Next-Generation Sequencing for Patients with Sarcoma: A Single Center Experience

Background. Sarcomas comprise over 50 subtypes of mesenchymal cancers. For the majority of sarcomas, the driver mutations remain unknown. In this article, we describe our experience with a targeted next-generation sequencing (NGS) platform in clinic patients. Materials and Methods. We retrospectively analyzed results of NGS using 133 tumor samples from patients diagnosed with a variety of sarcomas that were analyzed with targeted NGS covering over 400 cancer-related genes (405 DNA, 265 RNA) on a commercially available platform. Results. An average of two gene alterations were identified per tumor sample (range 0-14), and a total of 342 DNA mutations were detected. Eight-eight percent of samples had at least one detected mutation. The most common mutations were in the cell cycle, including TP53 (n535), CDKN2A/B (n = 23), and RB1 (n = 19). Twenty-seven PI3-kinase pathway alterations were observed, including PTEN (n = 14), PIK3Ca (n = 4), TSC1 (n = 1), TSC2 (n = 3), STK11 (n = 1), mTOR (n = 3), and RICTOR (n = 2).
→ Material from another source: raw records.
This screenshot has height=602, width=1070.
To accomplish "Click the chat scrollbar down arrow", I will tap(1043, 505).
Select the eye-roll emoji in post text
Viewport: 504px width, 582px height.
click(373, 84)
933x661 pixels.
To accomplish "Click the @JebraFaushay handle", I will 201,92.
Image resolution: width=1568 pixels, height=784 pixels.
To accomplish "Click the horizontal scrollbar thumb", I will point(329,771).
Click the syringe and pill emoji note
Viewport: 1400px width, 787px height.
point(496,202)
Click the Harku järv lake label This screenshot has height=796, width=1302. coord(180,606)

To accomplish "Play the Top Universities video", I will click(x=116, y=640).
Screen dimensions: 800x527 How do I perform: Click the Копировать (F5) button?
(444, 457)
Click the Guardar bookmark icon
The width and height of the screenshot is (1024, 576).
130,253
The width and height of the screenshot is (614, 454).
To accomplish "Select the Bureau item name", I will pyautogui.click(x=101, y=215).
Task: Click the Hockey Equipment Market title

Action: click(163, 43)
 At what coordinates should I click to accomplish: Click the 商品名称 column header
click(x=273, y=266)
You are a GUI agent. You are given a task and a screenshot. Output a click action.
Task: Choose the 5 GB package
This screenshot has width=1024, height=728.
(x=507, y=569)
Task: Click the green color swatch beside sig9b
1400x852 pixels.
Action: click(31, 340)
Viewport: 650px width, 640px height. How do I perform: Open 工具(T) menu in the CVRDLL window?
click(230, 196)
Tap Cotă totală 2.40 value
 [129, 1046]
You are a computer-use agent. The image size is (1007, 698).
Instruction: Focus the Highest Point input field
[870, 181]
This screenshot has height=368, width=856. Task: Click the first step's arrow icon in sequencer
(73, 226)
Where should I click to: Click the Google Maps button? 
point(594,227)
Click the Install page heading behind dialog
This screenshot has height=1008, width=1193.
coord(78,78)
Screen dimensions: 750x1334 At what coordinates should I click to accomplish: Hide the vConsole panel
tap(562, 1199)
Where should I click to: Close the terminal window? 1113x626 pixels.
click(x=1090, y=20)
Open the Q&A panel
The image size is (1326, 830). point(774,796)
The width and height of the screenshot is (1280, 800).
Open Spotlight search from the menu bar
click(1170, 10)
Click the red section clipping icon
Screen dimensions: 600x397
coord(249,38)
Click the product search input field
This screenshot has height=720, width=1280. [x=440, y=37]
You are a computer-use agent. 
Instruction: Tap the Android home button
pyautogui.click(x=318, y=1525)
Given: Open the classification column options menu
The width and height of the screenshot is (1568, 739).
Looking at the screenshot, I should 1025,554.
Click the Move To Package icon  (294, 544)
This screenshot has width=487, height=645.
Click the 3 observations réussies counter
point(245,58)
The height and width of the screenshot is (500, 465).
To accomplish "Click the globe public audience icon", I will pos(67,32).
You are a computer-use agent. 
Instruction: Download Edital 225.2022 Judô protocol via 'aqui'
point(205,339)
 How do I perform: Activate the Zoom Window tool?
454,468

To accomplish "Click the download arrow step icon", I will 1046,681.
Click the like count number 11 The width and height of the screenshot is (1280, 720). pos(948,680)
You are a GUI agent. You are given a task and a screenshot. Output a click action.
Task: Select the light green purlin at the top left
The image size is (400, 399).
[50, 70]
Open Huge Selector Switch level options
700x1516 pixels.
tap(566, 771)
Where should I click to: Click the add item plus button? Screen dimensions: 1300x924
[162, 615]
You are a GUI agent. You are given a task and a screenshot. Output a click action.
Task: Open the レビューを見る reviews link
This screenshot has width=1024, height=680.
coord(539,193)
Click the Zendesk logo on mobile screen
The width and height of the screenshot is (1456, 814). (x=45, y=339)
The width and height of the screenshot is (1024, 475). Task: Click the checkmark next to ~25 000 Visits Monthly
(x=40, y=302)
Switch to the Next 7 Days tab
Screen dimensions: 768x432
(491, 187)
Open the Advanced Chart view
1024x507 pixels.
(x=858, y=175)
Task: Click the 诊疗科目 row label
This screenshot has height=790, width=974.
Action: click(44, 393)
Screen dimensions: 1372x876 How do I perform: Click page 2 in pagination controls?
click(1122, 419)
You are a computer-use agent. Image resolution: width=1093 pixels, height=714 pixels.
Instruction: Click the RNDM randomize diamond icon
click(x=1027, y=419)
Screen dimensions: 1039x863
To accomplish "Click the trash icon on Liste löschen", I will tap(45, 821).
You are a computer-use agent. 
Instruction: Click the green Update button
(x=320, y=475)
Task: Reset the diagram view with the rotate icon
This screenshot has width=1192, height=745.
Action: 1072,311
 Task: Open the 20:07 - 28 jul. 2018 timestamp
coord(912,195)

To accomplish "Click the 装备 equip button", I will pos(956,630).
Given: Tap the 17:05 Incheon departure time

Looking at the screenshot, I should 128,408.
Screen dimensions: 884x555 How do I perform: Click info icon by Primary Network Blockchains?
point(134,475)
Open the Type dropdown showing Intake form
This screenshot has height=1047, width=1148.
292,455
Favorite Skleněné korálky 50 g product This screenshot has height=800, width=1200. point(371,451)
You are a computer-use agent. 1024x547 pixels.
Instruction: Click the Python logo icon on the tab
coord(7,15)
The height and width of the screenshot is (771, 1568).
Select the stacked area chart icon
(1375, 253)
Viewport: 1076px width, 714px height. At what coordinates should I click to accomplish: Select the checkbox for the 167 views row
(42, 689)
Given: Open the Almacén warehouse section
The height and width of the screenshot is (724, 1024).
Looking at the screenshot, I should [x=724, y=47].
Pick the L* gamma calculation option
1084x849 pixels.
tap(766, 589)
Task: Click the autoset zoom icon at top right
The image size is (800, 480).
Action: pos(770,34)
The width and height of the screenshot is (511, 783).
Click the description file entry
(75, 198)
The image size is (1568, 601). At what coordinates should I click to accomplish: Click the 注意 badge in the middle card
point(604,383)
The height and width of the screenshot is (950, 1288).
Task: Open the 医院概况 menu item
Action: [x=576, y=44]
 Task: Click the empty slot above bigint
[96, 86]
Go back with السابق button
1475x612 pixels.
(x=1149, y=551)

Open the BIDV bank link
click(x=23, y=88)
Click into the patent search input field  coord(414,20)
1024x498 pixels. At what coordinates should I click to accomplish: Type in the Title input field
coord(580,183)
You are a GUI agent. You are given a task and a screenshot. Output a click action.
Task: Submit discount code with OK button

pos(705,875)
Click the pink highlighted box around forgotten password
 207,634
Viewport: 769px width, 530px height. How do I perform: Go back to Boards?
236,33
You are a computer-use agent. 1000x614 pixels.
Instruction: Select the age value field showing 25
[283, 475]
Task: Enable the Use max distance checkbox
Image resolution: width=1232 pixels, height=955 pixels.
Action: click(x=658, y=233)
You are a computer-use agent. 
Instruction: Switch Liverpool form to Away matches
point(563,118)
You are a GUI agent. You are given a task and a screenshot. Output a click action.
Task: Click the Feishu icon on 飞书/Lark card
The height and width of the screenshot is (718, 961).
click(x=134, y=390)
There were 75 mutations in genes that are targetable with existing drugs (excluding KIT in gastrointestinal stromal tumor) that would allow enrollment onto clinical trials. In general, the estimated tumor mutation burden was low, in particular for those with disease-defining gene fusions or genetic alterations. Microsatellite instability (MSI) data were available for 50 patients, and all were MSI stable. Conclusion. Our study describes a single-center experience with targeted NGS for patients with sarcoma. Mutations were readily detected and 75 (representing 40% of patients) were testable for therapeutic effect using existing drugs within the confines of a clinical trial. These data indicate that targeted NGS is a useful tool in potentially routing patients to mutation-specific clinical trials. Further study will be required to determine if these mutations are clinically meaningful drug targets in sarcoma.